Embora pouco discutida, estimativas apontam que cerca de 7,7% das mulheres brasileiras e 2,5% dos homens, entre 18 e 80 anos, são assexuais segundo dados de 2017 do Programa de Estudos da Sexualidade do Instituto de Psiquiatria do Hospital das Clínicas da Faculdade de Medicina da USP (ProSex-IPq).
Outro lance é o fato de que assexuais podem buscar e sentir prazer. Uma pesquisa de 2017, da entidade americana Archives of Sexual Behavior, apontou que 50% das mulheres assexuais e 75% dos homens se masturbam normalmente e têm fantasias sexuais – eles apenas não sentem atração sexual por outros indivíduos.
50 TONS DE NÃO DESEJO
A assexualidade é um espectro, com diferentes amplitudes e intensidades. Pessoas assexuais vivem relações de maneiras distintas, inclusive há algumas que até transam ocasionalmente. As principais categorizações da assexualidade são:
- Assexual estrito: não sente atração sexual nenhuma.
- Demissexual: sente atração sexual somente quando há uma conexão emocional.
- Greyssexual: sente atração sexual em circunstâncias específicas.
- Assexual Fluído: alterna entre os diferentes níveis de falta de desejo.
A assexualidade é considerada uma orientação sexual dissidente. É representada pela letra A na sigla LGBTQIA+, mas não tem nada a ver com ser ou não hetero ou gay. O que pode acontecer é ser assexual e, ao mesmo tempo, ter orientação romântica. Nesses casos, há mais uma série de categorias:
- Birromântico: atração romântica pelo gênero masculino e feminino.
- Heterorromântico: atração pelo gênero oposto.
- Homorrômantico: atração pelo mesmo gênero.
- Panromântico: sente atração romântica independente do gênero e sexo do outro.
Por sua vez, Arromântico é quem não sente atração romântica por ninguém.
O carioca *Danilo, de 44 anos, conta que por muitos anos teve dificuldade de se entender e se identificar. No passado, inclusive, via o seu comportamento como “romântico demais”. O assunto foi um tema recorrente nas sessões de terapia.
A situação mudou quando, mesmo se entendendo como assexual, Danilo se apaixonou por um rapaz mais novo. Para a sua surpresa, o desejo sexual apareceu.

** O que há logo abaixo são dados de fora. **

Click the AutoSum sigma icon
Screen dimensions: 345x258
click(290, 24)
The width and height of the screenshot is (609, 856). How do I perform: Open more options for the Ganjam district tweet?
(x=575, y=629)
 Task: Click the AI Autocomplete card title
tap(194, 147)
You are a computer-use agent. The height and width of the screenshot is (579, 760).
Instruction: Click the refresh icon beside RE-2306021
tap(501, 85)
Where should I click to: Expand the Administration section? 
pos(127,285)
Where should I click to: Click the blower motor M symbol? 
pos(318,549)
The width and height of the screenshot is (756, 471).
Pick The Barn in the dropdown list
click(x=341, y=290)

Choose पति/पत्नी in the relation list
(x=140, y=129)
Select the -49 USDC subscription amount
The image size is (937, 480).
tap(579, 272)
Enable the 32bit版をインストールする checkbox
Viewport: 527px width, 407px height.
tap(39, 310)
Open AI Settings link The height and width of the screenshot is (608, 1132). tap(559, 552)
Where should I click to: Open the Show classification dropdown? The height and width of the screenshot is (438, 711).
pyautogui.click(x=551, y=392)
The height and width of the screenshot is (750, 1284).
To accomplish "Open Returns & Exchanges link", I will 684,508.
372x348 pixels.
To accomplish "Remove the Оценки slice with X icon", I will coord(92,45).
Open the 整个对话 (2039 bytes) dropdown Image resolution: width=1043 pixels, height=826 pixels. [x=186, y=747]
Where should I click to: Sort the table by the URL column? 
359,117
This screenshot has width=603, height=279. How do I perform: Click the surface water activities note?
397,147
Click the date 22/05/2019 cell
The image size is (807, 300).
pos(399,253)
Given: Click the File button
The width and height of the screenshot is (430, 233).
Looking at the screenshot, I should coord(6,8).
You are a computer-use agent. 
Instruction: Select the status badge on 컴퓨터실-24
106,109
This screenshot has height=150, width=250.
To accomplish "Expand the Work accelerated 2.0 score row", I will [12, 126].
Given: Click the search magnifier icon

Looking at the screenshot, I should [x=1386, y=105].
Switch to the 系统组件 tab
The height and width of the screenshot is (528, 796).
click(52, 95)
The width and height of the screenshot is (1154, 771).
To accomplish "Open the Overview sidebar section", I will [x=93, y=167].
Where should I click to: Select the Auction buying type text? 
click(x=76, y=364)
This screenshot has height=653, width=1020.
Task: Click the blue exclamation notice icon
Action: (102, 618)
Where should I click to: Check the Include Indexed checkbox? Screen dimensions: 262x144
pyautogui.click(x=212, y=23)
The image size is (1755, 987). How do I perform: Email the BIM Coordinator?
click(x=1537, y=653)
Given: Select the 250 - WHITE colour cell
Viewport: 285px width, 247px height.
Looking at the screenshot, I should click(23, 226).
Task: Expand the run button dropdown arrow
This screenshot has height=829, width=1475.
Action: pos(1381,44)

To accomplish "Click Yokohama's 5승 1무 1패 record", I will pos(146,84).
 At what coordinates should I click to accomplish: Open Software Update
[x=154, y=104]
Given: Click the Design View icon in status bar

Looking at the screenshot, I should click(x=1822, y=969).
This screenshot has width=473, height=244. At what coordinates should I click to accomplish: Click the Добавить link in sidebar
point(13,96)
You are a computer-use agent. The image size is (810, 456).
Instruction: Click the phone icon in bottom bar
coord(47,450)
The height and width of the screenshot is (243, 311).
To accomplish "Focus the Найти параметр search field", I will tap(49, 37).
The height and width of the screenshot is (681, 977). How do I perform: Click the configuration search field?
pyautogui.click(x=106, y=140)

“A conexão emocional era essencial para eu ter vontade de transar. Me dei conta que era Demissexual, e que não havia nenhum problema comigo”DANILO
Após sete anos de namoro, Danilo terminou o relacionamento. Hoje, ele se entende como greyssexual.
CONTEÚDO E ACOLHIMENTO
A assexualidade é rodeada por algumas inverdades. Uma delas é que pessoas assexuais ainda não encontraram um parceiro bom o suficiente que as façam sentir tesão – a similaridade com comentários que mulheres lésbicas ouvem de homens não é coincidência, é tudo machismo!
Com o intuito de orientar, tirar dúvidas e produzir conteúdo relevante, por quem entende e vive o assunto, há diferentes comunidades e grupos digitais em que assexuais dividem experiências, apoio e acolhimento.
Criada pelo pernambucano Júlio Neto, a Comunidade Assexual agrega pessoas de todo o Brasil. Desde 2019, o grupo produz pesquisas e conteúdos informativos, com foco em ser um ambiente seguro para a comunidade.
Fundado em 2018, o Coletivo AbrAce é voltado a educação e visibilidade sobre assexualidades. No nome, destaque para “ace”, abreviação fonética de “assexual”. Criada pela paulista Sara Hanna, a instituição busca promover políticas públicas de conscientização e proteção de assexuais, demissexuais e pessoas trans e não-binárias e demissexual.
“Para nós, assexuais, é muito danoso viver numa sociedade permeada por sexo”, diz ela.